Laptops & phones are easily portable. Desktops, servers, and networking hardware are not. How do you move those safely when your company relocates to a new office?
This WOOF! will identify the IT safety risks you face during an office move, and how you avoid them with safe relocation practices.
The Risks to IT Hardware during an Office Move
Just like your prized ping-pong trophy, you risk hurting IT hardware when you move it. We're not just talking a drop on the sidewalk either. Consider all of these risks.
Physical Damage. Drops, shakes, crushed boxes. Monitors have the greatest damage risk due to their large size.
Static Shock. That sudden zap you feel when touching metal? That's enough static electricity to fry a motherboard. Instantly.
Data Loss. You move a desktop, plug it in, and...wait, why isn't it coming on? Uh oh. Your hard drive died while in transit. All your data, gone.
This can happen for a couple of reasons. The hard drive might have taken a hit during the move, causing its components to scratch or move out of place. Maybe some static zapped the drive along the way. In either case, you've changed the desktop into a paperweight just by moving it!
Misconfiguration. Okay, your computer made it over intact. But you can't get online. What's happened?
Every office network uses an "IP space" – a collection of IP addresses that identify the devices operating there. While in transit, some devices may not receive necessary data to "join" the IP space. It's the computer equivalent of not knowing the security code for the front door.
Now that we know the risks in IT moves, let’s go through how to move IT hardware safely. We can mitigate all of these risks with only a few precautions.
10 Safe IT Relocation Practices for Office Moves
- Make a checklist of the process. Every piece of IT hardware and associated peripherals accounted for, its box labeled, its departure from the old office noted, and its arrival at the new office noted.
- Have every user catalog their own IT. Provide a simple spreadsheet they can fill out. They should list which devices they use daily, their department, and their manager.
- Conduct a FULL backup of all company data. Store the backup off-site. Verify it before the move starts. This way if you do have an accident, your data is safe.
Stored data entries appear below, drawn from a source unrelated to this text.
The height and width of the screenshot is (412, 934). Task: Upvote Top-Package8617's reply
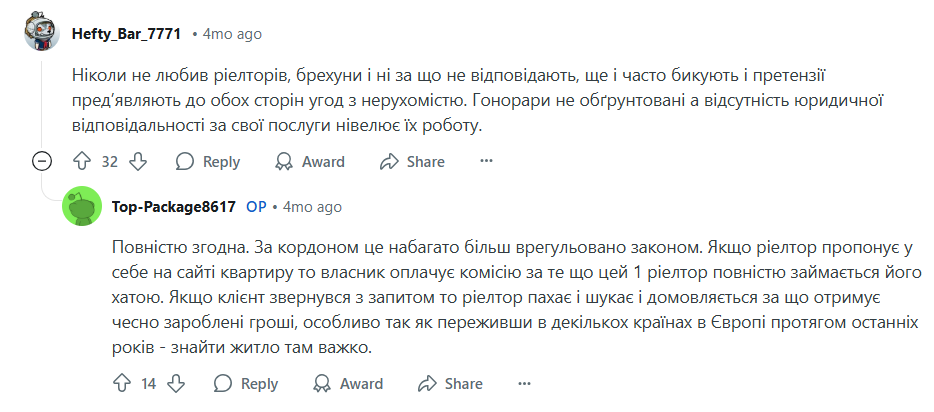(122, 384)
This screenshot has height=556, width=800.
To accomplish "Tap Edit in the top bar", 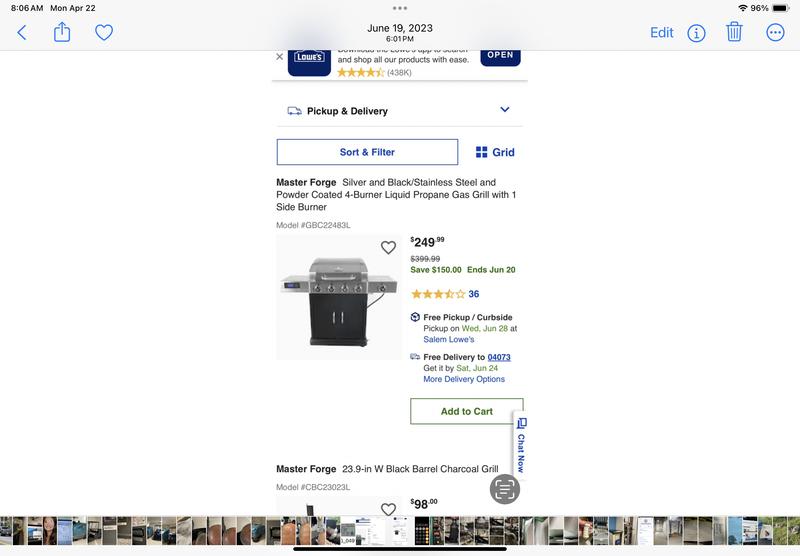I will point(662,33).
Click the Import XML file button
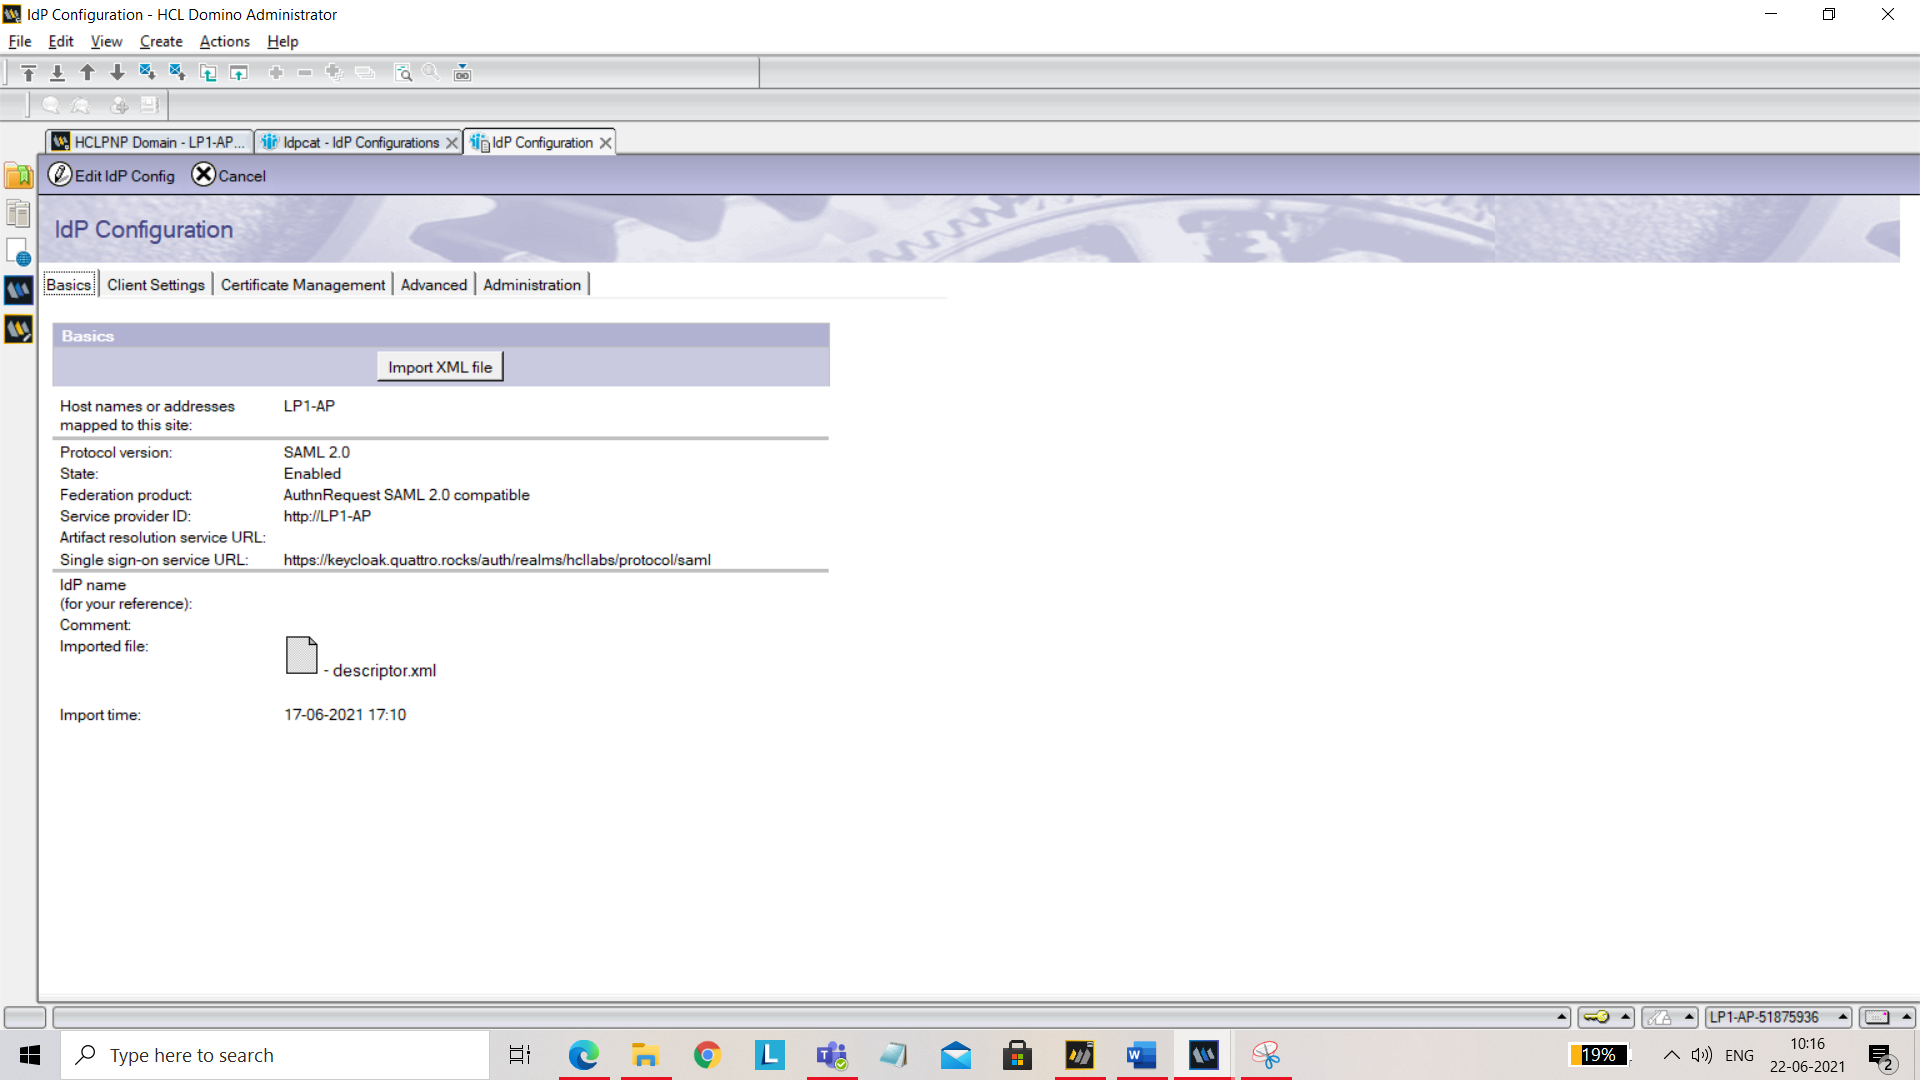1920x1080 pixels. tap(440, 367)
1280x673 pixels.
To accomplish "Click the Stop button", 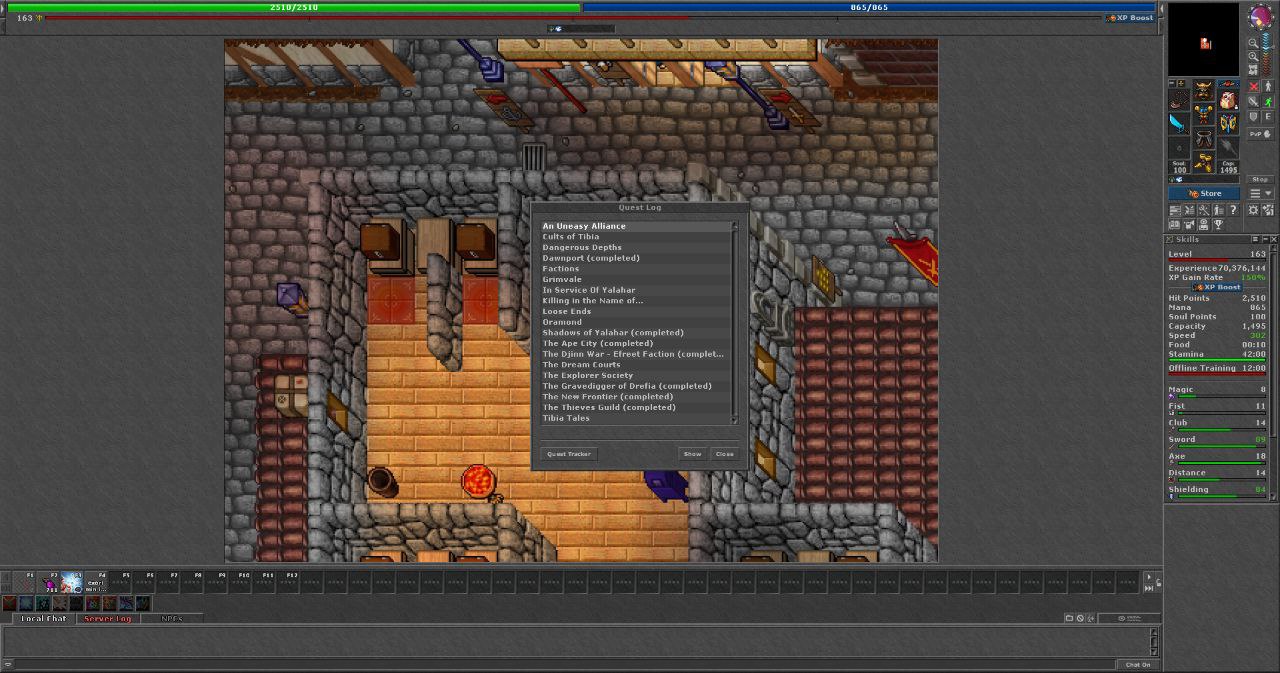I will tap(1260, 179).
- Review your network's documentation. Can you reconstruct the company network, from start to finish, by following the documentation? If not, update the documentation before conducting the move.
- Always set IT hardware down gently. It's not made of glass, but treating it like it is doesn't hurt!
- Guard against static electricity. Static is bad enough when your computers, servers, and network cables are stationary. When in motion, they're at risk for static shocks almost constantly! Protect them with anti-static bags, non-conductive storage boxes (no steel), and rubber-soled shoes.
- Pack every piece of IT hardware with spacers and cushioning in its box. Keep it as stationary as possible during transport.
- Pack cables with the devices to which they attach. Saves head-scratching time during setup at the new office!
- Use the moving process to asset tag all IT hardware. You're moving it anyway, touching every device…might as well!
- When setting up the new location's internal network, make sure you have IP addresses for all computers, servers, printers, and wireless access points. Then broaden the IP space a little further, to accommodate future growth.
Make Office Moves Smoother with IT Safety Precautions
If this seems like a lot of work, you may want to contract a Managed Service Provider (MSP) for help. Make sure to ask if they've done office moves for other customers.
If so, they're aware of the need for safe IT relocation practices. They can address the checklist, take care of backups & asset tagging, and set the IT hardware up at the new location for you.
Either way, treat IT hardware with care when relocating. It doesn't take much to trigger an expensive accident. However, it doesn't take much to prevent such accidents beforehand.